I say magical because you can only imagine how this kit would come together without those Washi Tapes at the builder’s disposal. What he does with them is quite quirky and ingenious at the same time. Aside from tape and shut work, they’re also used as a measuring tool for aligning the kit and fenders on one side of the car to the other. Instead of using measuring tapes over and over again, Nakai-san mounts a piece of tape on one fender like a crosshair and aligns it with the piece of tape on the other side. Such is the sharp eye required for a build like this, and it is a method that only a craftsman like Nakai-san can employ and execute properly.

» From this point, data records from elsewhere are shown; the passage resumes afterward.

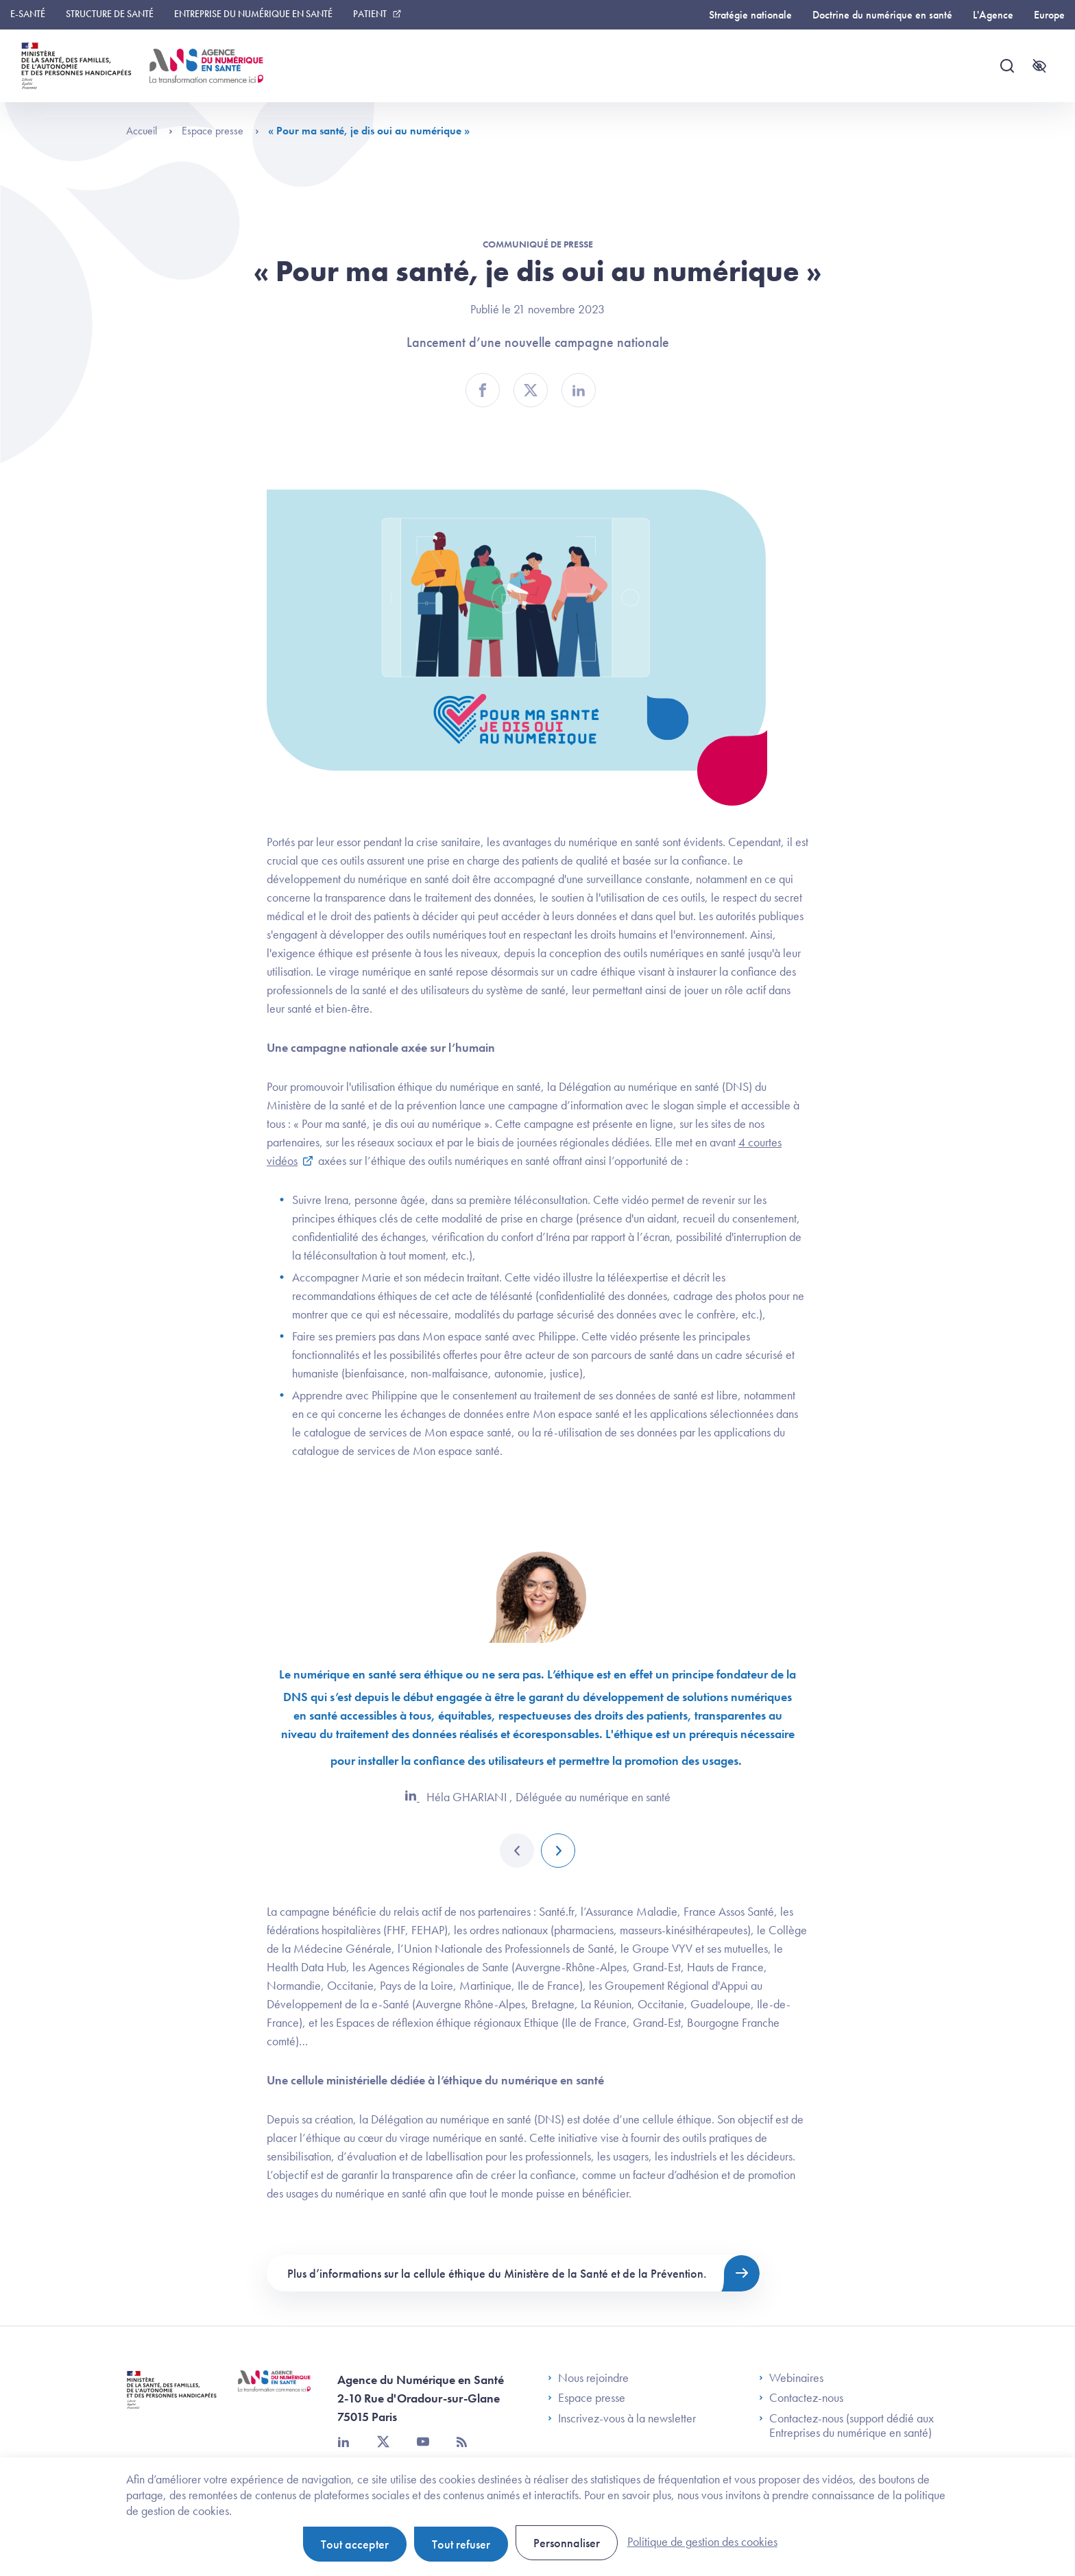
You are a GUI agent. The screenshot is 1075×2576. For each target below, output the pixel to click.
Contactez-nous (801, 2397)
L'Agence (993, 15)
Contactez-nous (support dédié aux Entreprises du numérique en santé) (846, 2425)
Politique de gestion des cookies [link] (702, 2541)
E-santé (27, 14)
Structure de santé (110, 14)
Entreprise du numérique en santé (253, 14)
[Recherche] (1007, 66)
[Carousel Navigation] (537, 1850)
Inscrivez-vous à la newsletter (622, 2418)
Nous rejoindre (588, 2377)
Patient (370, 14)
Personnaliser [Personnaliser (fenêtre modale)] (566, 2543)
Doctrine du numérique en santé (882, 15)
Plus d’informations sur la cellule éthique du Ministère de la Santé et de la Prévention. (497, 2273)
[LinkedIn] (412, 1797)
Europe (1049, 15)
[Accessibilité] (1039, 66)
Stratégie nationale (750, 15)
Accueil (149, 130)
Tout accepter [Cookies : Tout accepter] (355, 2544)
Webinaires (791, 2377)
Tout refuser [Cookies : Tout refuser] (461, 2544)
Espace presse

Speaking of the fenders, these characteristic pieces of the RWB aren’t simply a screw-on type of deal as its rivets suggest. Anyone remotely familiar with the proceeds of the Rauh Welt Porsche build knows that the cutting of the factory fenders is somewhat of a ceremony, one that marks the point of no return to being stock for the donor Porsche. Here Nakai-san brings out one of the two handy power tools he brings along; The pneumatic cutter. An air line from the shop is coursed to the area where the car is being built, and once that plugs into the tool, the hacking begins. This particular act is one that the diehard purists cringe at and is usually a point of resentment for them with regards to RWB. To his credit however, you can’t fault Nakai-san for his work as even the process of cutting the fenders involves surgical precision.
To give you an idea of how I define ‘surgical precision’, kindly allow me to digress a bit:
I distinctly recall when I was working with Car Porn Racing on the very first RWB Victoria build a little over a year ago. Ian King, the bossman behind Car Porn Racing, wanted to hack the fenders off the Porsche himself, and Nakai-san allowed him with his guidance. As they were about to finish cutting up the rear left fender, Nakai-san says in fairly broken english “Move 2CM back. You hit Oil Pan.” Such is the experience of the man with working his art on the P-cars, I take it he must’ve broken his fair share of internal bits over the years as well!
With the fenders fitted and in place, Nakai-san proceeds to using his second pneumatic tool, the belt sander. Put simply, this is pretty much motorized sandpaper in a belt that allows for quick smoothening of rough surfaces and is applied to the jagged bits and edges of the body work post-installation. Considering that Nakai-san is very keen on the fitment of the wheels down to the millimeter, this tool is key to ensuring that no parts will come into contact with the huge tires inside the fenders.
Soon after bits and pieces like the trunk, front, and rear bumpers go into place with their respective touches. These are also meticulously aligned with the rest of the kit for that one piece look.
Once the large pieces are in place, details like the front canards, the rear fender wings and canards, and the stack championship wing are mounted to add that signature ‘rough’ edge to the whole kit.
Finally, the piece de résistance of the build is none other than the Rauh Welt windscreen visor which is as delicately mounted as the whole kit itself. This sums up how Nakai-san treats his builds, from surgically removing key components, to aligning the whole kit, to simply mounting a visor, his eye for detail shines through all those tasks whether they be simple or complex. That mentality is something we can all use a slice of cake from, and is pretty much what sets Akira Nakai apart from plenty of other builders out there.